Aufgabe
Schreiben Sie bitte die Zeilen von der Zeile mit „Where should I click to: Click“ bis zur Zeile mit „Where should I click to: Open“ einschließlich beider wortgetreu ab. Lassen Sie die Bilder in Ihrer Antwort weg.

[Einträge aus einer Datenquelle]
-------

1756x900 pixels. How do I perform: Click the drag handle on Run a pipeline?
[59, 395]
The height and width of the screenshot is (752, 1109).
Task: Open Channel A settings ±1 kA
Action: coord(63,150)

-------

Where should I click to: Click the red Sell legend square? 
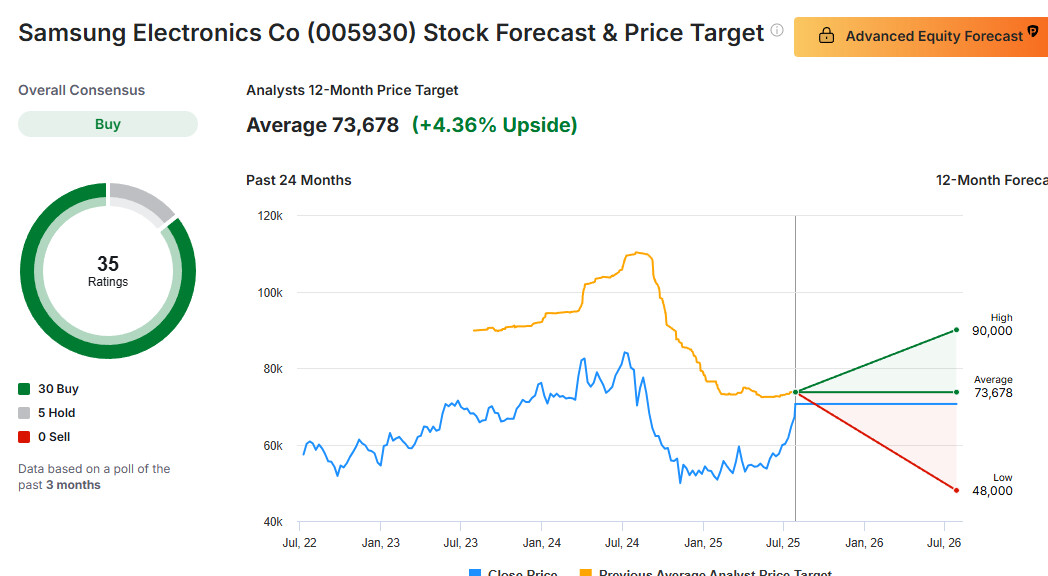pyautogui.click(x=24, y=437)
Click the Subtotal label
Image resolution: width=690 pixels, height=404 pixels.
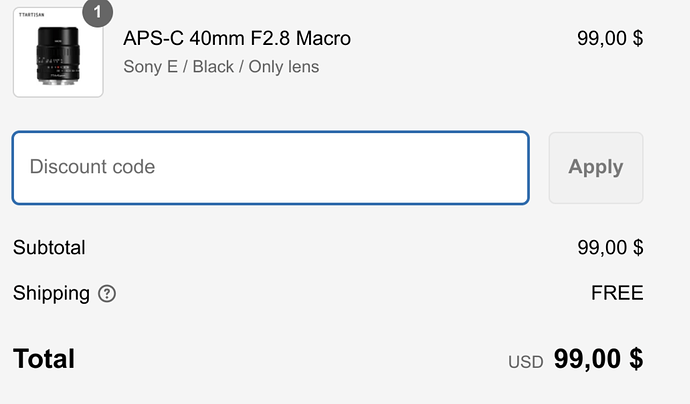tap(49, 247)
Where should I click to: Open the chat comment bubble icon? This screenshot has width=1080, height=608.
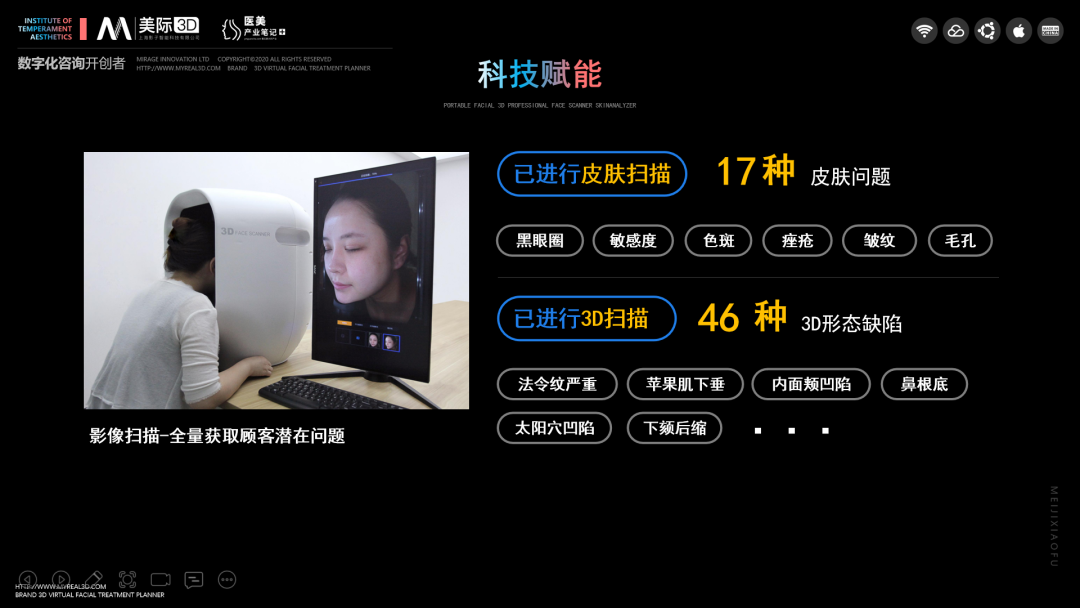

-------

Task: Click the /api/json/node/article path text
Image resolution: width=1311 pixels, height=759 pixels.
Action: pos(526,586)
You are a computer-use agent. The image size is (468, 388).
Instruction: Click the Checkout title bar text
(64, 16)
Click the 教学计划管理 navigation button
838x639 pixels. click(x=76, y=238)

-------

Lösung
Where should I click to: Click the red Sell legend square? 
pyautogui.click(x=24, y=437)
Click the Subtotal label
Image resolution: width=690 pixels, height=404 pixels.
tap(49, 247)
Where should I click to: Open the chat comment bubble icon? This screenshot has width=1080, height=608.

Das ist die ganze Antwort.